All this, paradoxically, makes for a bad time to buy chip stocks. They anticipated the volume upturn and have had their run. In early December the Philadelphia Semiconductor Index was twice its February low. The biggest surges have come from companies making low-end chips used in consumer machines ranging from TVs to autos: National Semiconductor, for instance, has nearly tripled since last winter. Price/earnings multiples, where they are not meaningless by dint of losses, are dizzying. National Semi goes for 141 times trailing earnings. Try to make some sense of these prices by looking at enterprise multiples (equity market value plus debt minus cash, all divided by earnings before interest, taxes and depreciation) and you still have to conclude that the business valuations are quite steep (see table, below). Bear in mind that enterprise multiples deserve to be lower in this field than in, say, publishing, because capital expenditures are a real cash drain. Semiconductor manufacturing gear wears out or becomes obsolete in the space of a few years.
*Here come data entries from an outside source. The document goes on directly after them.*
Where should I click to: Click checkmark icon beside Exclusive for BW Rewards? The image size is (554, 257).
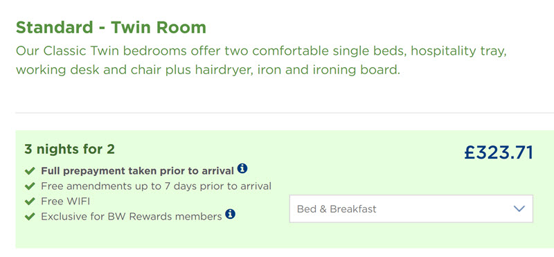pos(30,216)
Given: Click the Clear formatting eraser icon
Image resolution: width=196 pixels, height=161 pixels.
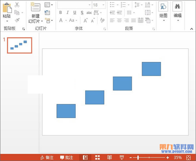Looking at the screenshot, I should click(102, 20).
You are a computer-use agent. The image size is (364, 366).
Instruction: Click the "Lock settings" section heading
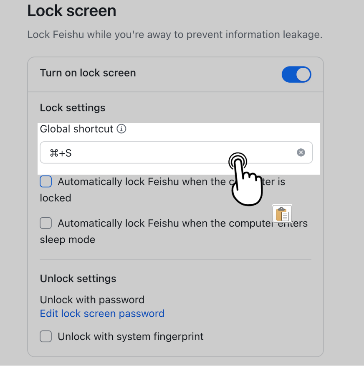click(73, 107)
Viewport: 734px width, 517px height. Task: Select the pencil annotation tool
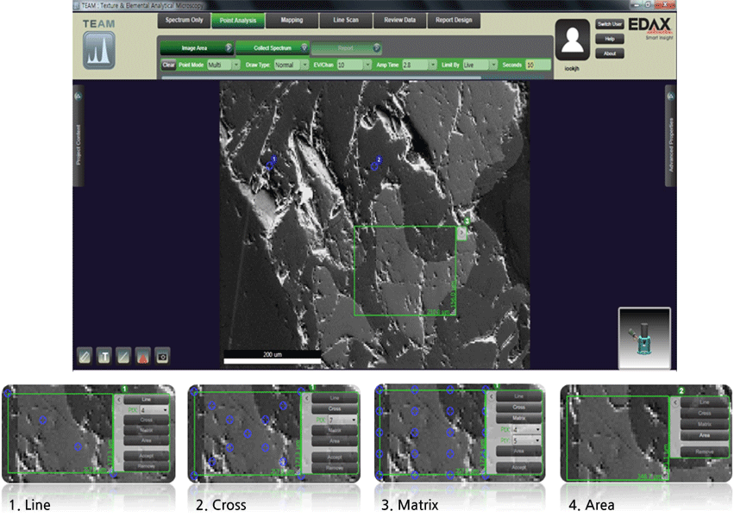(x=84, y=356)
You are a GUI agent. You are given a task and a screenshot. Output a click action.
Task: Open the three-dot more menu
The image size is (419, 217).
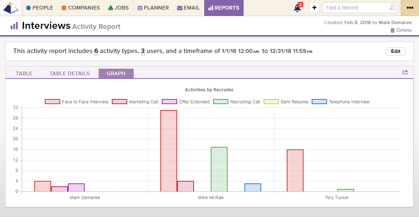[x=410, y=8]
| The Charge of The Chips | ||||||
| Their stock prices are up near their highs while valuations, as seen by enterprise multiples, show how pricey they are. And the shorts are largely staying away. | ||||||
| -----PRICE----- | ||||||
| Company | recent | 52-week high | 1-year change | Enterprise multiple | Short interest* | |
| Advanced Micro Devices | $15.27 | $18.50 | 97% | 21 | 10% | |
| Applied Materials | 22.42 | 25.94 | 56 | 160 | 2 | |
| Cypress Semiconductor | 19.99 | 23.70 | 222 | 16 | 14 | |
| Fairchild Semiconductor | 24.28 | 27.00 | 95 | 14 | 4 | |
| Infineon Technologies** | 14.00 | 15.95 | 80 | 7 | 0 | |
| Intel | 30.86 | 34.51 | 70 | 17 | 1 | |
| Micron Technology | 12.14 | 15.66 | -11 | 49 | 8 | |
| National Semiconductor | 39.57 | 45.25 | 134 | 23 | 4 | |
| Taiwan Semiconductor Mfg** | 10.10 | 12.93 | 35 | 15 | 0.5 | |
| Texas Instruments | 28.72 | 31.67 | 65 | 29 | 2 | |
Semiconductors are a binge-and-purge business. As soon as sales pick up, so do orders for new equipment--and oversupply inevitably follows. In the new year Semiconductor Equipment and Materials Institute, an industry association, forecasts that sales to chip companies will expand 39%.
Most integrated semiconductor companies, the ones that both design and manufacture chips, are just now beginning to invest in new equipment. By 2005 Asia will outfit as many as ten new fabrication plants, according to Isuppli, a market research firm. Who is going to buy all those chips that spew out? The growth rates for new cell phones (20%) and personal computers (14%) may be dwarfed by the amount of new supply the semiconductor industry has in store for 2004 and beyond.